Moving infrared small target detection is a key component of infrared search and tracking systems, yet it remains extremely challenging due to low signal-to-clutter ratios, severe target-background imbalance, and weak discriminative features. Existing deep learning methods primarily focus on spatio-temporal feature aggregation, but their gains are limited, revealing that the fundamental bottleneck lies in ambiguous per-frame feature representations rather than spatio-temporal modeling itself. Motivated by this insight, we propose BP-FPN, a backpropagation-driven feature pyramid architecture that fundamentally rethinks feature learning for small target. BP-FPN introduces Gradient-Isolated Low-Level Shortcut (GILS) to efficiently incorporate fine-grained target details without inducing shortcut learning, and Directional Gradient Regularization (DGR) to enforce hierarchical feature consistency during backpropagation. The design is theoretically grounded, introduces negligible computational overhead, and can be seamlessly integrated into existing frameworks. Extensive experiments on multiple public datasets show that BP-FPN consistently establishes new state-of-the-art performance. To the best of our knowledge, it is the first FPN designed for this task entirely from the backpropagation perspective.

Figures (11)

• Figure 1: Comparison between our method and existing methods.

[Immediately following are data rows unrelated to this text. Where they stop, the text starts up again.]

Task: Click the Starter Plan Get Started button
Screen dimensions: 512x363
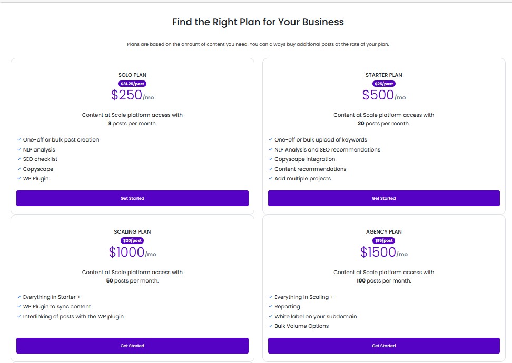Action: (383, 198)
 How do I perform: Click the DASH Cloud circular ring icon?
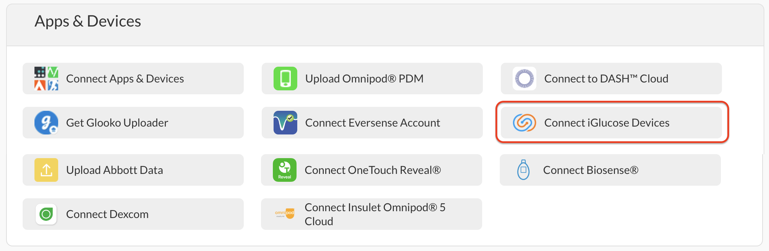point(525,79)
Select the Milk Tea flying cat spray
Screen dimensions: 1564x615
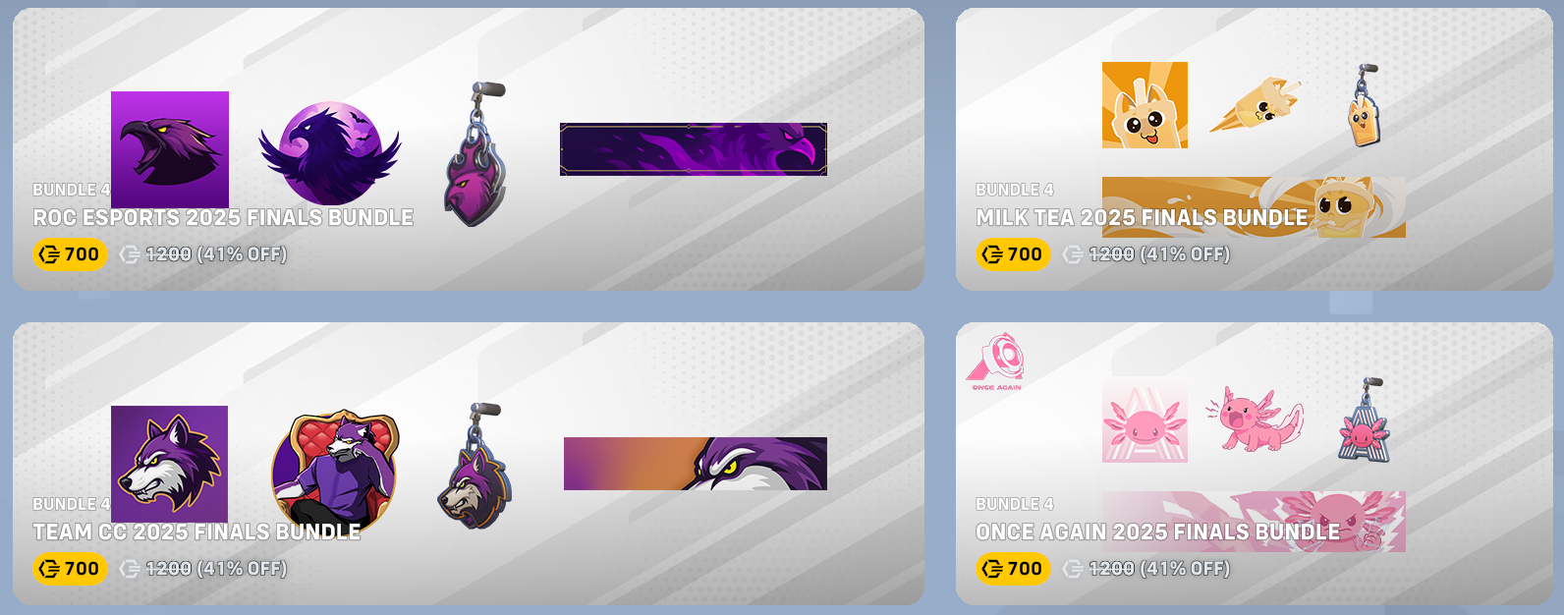pos(1256,105)
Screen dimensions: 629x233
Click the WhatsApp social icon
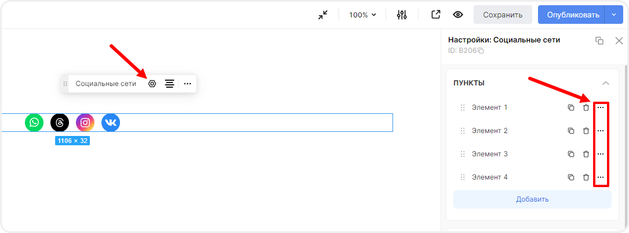[x=34, y=123]
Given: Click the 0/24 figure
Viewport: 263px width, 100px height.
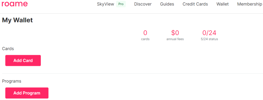Looking at the screenshot, I should (x=209, y=33).
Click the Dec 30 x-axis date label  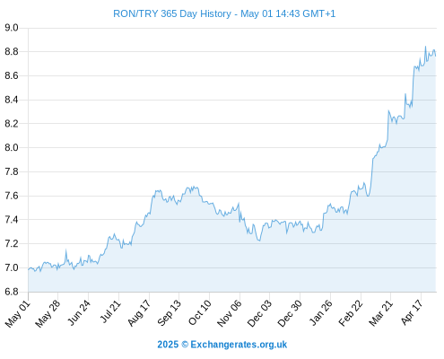coord(290,313)
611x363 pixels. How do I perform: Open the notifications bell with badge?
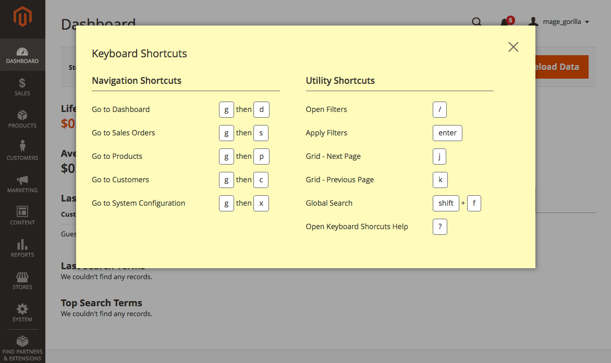(x=505, y=22)
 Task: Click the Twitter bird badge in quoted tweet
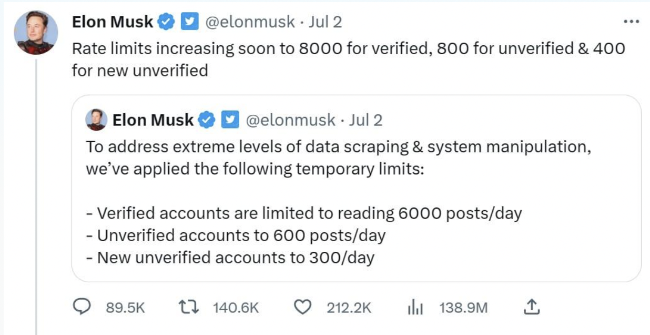[229, 120]
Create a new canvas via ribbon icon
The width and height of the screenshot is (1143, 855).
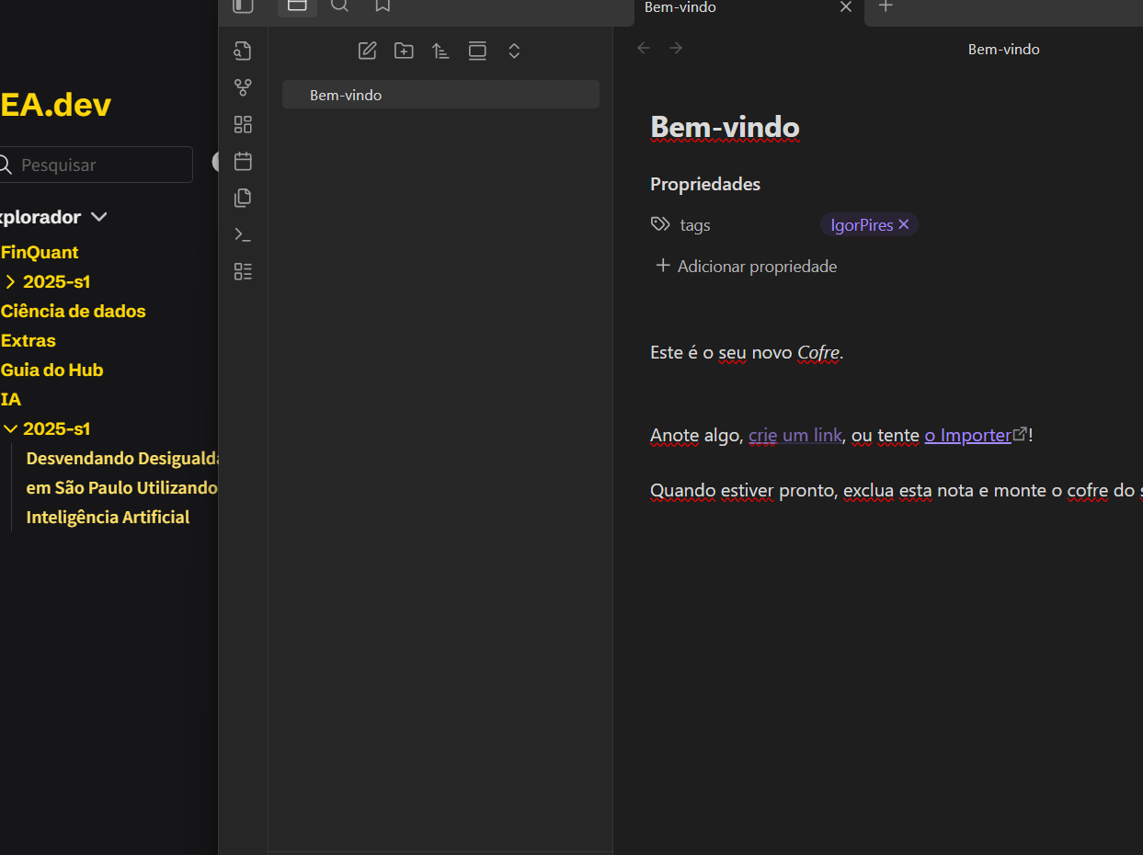tap(243, 124)
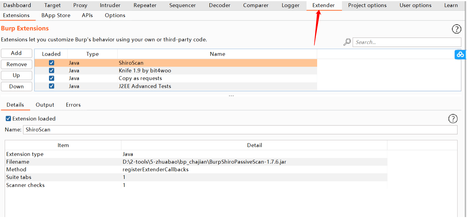Focus the extensions Search input field
Screen dimensions: 467x220
coord(407,42)
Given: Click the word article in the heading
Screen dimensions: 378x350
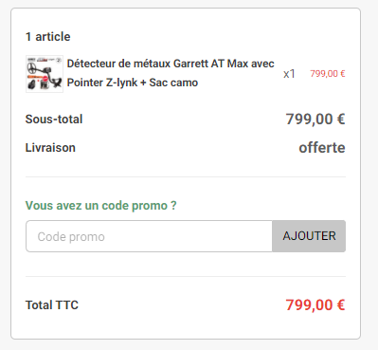Looking at the screenshot, I should 53,37.
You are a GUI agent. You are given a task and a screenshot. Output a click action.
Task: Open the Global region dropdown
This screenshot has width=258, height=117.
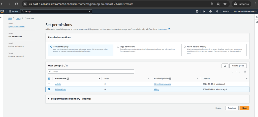click(226, 11)
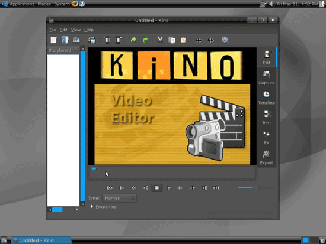
Task: Click the Play button
Action: tap(168, 188)
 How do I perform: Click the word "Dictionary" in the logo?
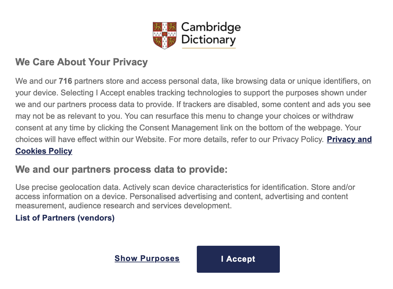(208, 40)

Unlike existing methods focusing on spatiotemporal feature refinement and fusion, our method is motivated by the insight that the key to video object detection lies in modeling feature-to-feature correlations along the temporal dimension, and thus emphasizes learning stronger per-frame representations. Importantly, from a backpropagation perspective, the proposed method introduces near-zero additional computational overhead and can be seamlessly integrated with existing frameworks, consistently leading to measurable performance gains.
• Figure 2: Comparison of the Macro Architectures of Different FPNs. Here, $C_i$ denotes backbone features, $P_i$ represents FPN features, and $P_i^{'}$ is the final output feature. The quantitative results are obtained on the IRDST dataset. (a) The vanilla FPN is commonly employed in current moving infrared small target detection models. It features low computational cost and memory footprint, making it suitable for inter-frame feature aggregation in videos. However, it suffers from information loss for small objects, which not only degrades detection performance but also slows down convergence. (b) The High-Resolution FPN employs shortcut connections that directly transmit low-level semantic cues, which compromises its generalization to unseen environments and significantly increases computational burden while lowering inference speed. (c) The Hourglass FPN simultaneously fuses features of different resolutions to strengthen multi-scale representation and small-object localization, but it remains affected by the optimization difficulties of FPNs. (d) The proposed BP-FPN is designed from the perspective of backpropagation, achieving significant performance improvement with negligible additional complexity.
• Figure 3: Parameter–$\text{mAP}_{50}$, FLOPs–$\text{mAP}_{50}$ and FPS–$\text{mAP}_{50}$ plots on the IRDST dataset. By integrating our BP-FPN, we achieve a significant performance improvement with near-zero additional computational overhead, establishing a new state-of-the-art (SOTA).
• Figure 4: Comparison between the proposed Gradient-Isolated Low-Level Shortcut and the vanilla low-level shortcut. Through Gradient-Isolate, we ensure the consistency of the primary optimization direction. Moreover, since only the parameters of the downsampling module in the $C_2$ branch receive gradient updates at this stage, the downsampling operation is able to refine small-object details from high-resolution feature maps.
• Figure 5: A comparison between small objects in natural scenes zhu2021detection and infrared small targets RDIAN shows that infrared targets exhibit extreme sparsity. According to compressive sensing theory baraniuk2010model, under such conditions, suitable compression can preserve small-target information while simultaneously reducing the dimensionality of feature maps, obviating the need to adhere strictly to the Nyquist sampling principle.